A côté de ces théories absolutistes, on est tout étonné de retrouver dans les écrivains byzantins les vieux mots classiques de liberté, d’esclavage, de tyrannie. Ils continuent à parler le langage de Démosthène et de Cicéron. Les empereurs eux-mêmes ne font nulle difficulté d’en user. Justinien changeait le nom du Pontus Polemoniacus, parce que Polémon avait été « un tyran. » Après la reconquête de l’Afrique, il félicitait en ces termes ses nouveaux sujets : « Ils doivent savoir de quelle dure servitude ils ont été affranchis et de quelle liberté ils ont été dotés sous notre heureux empire. » — Mais qui ne voit que tous ces vocables ont changé de sens? La barbarie, avec sa liberté anarchique, voilà l’esclavage ; les institutions romaines, despotiques, mais nationales, voilà la liberté. Hors de la romanité, hors de l’empire, il n’y a que servitude et abjection. C’est ce que fait très bien entendre ce passage de Lydus : « Il est contraire à la liberté romaine d’avoir un maître : les Romains ne doivent obéir qu’à un Basileus. » — Michel II, marchant contre l’usurpateur Thomas, exhorte ses soldats « à être des hommes, à ne pas prostituer à un exécrable tyran leur liberté. » Théophile, quand il obligeait ses sujets à se raser la tête, se proposait de « restaurer chez les Romains la vertu de leurs ancêtres ; » c’est avec la sanction du fouet qu’il travaillait à réaliser cette libérale pensée, sans crainte de voir un Brutus sortir de ce retour à la coiffure républicaine.

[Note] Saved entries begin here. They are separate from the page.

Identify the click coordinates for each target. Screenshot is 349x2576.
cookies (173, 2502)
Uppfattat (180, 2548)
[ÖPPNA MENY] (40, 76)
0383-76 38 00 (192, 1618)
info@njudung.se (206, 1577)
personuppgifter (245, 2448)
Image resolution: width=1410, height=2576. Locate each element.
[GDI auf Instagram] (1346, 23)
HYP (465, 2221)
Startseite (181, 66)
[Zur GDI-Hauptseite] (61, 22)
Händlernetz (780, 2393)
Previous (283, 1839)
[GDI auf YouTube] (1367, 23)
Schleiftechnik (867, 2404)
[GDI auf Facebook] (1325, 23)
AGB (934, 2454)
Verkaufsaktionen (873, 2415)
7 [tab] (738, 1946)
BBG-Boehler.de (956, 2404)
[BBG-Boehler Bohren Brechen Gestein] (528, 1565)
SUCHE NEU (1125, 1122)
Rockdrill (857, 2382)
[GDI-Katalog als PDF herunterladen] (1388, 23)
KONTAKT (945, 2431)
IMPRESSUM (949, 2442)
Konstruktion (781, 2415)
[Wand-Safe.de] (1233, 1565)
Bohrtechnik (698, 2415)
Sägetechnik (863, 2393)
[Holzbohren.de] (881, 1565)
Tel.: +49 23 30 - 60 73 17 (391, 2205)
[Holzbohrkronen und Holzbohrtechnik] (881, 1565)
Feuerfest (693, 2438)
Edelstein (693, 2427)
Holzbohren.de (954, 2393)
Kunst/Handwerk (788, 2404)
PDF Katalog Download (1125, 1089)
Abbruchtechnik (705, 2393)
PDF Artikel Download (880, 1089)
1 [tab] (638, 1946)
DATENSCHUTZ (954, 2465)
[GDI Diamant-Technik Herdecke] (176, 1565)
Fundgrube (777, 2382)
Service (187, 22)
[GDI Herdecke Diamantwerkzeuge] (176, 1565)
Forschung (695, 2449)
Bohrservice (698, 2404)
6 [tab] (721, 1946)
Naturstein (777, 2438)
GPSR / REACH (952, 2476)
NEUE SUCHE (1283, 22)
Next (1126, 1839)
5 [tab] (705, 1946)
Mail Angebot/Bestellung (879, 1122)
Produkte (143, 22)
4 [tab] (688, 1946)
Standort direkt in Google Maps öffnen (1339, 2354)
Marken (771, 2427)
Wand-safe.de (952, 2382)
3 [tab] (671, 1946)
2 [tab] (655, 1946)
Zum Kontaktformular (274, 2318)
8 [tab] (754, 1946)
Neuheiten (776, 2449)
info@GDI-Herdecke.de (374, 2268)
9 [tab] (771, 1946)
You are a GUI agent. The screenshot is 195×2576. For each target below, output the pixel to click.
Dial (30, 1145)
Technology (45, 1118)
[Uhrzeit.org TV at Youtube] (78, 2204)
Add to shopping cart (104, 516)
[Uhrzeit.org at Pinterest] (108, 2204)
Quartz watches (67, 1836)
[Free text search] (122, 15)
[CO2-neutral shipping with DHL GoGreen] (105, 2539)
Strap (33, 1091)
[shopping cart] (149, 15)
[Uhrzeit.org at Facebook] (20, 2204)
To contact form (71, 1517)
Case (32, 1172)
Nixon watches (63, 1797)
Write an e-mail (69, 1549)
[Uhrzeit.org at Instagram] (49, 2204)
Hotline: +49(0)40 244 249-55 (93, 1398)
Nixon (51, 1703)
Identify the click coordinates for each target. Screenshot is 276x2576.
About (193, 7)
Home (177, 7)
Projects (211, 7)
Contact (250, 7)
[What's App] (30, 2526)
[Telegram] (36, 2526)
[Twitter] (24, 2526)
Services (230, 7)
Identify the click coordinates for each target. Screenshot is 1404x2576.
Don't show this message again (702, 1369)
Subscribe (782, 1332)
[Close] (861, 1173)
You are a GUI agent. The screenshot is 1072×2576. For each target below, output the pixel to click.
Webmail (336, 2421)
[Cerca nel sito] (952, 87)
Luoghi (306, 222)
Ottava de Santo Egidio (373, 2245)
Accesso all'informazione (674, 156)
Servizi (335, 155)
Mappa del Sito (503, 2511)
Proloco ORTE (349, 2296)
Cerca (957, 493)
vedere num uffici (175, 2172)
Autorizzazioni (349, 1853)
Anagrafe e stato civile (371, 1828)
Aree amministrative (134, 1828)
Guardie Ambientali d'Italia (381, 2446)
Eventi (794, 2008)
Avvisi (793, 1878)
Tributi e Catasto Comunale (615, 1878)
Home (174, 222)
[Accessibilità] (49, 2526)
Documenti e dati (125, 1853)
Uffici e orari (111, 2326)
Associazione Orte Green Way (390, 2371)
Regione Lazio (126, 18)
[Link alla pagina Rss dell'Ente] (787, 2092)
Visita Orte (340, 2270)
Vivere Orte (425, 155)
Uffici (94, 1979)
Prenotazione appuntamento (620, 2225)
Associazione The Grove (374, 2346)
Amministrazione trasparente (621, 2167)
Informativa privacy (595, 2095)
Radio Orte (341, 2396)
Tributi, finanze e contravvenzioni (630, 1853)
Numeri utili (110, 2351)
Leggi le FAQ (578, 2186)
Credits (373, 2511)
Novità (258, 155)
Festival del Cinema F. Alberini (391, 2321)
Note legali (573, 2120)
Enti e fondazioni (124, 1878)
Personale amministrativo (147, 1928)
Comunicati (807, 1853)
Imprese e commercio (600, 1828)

Byzance continuait à avoir son sénat, ses consuls, ses curies. Léon VI fut le premier qui s’avisa d’en prononcer l’abolition ; mais ses trois Novelles n’amenèrent aucun changement dans la réalité, car il y avait longtemps que la révolution s’était opérée. Réforme grammaticale et non point politique. C’étaient des lois abrogées de fait, tombées en désuétude, « errant vainement autour du sol légal, » qu’il prenait la peine d’abroger. Désormais, nous apprennent ces Novelles, il n’y aura plus de sénat, de consuls, de curies, « car la majesté impériale s’étant arrogé les attributions sénatoriales, le sénat est devenu inutile; » il en est de même pour les consuls ; en un mot, « les choses civiles se sont transformées, et tout dépend désormais de la sollicitude et de l’administration de la majesté impériale. »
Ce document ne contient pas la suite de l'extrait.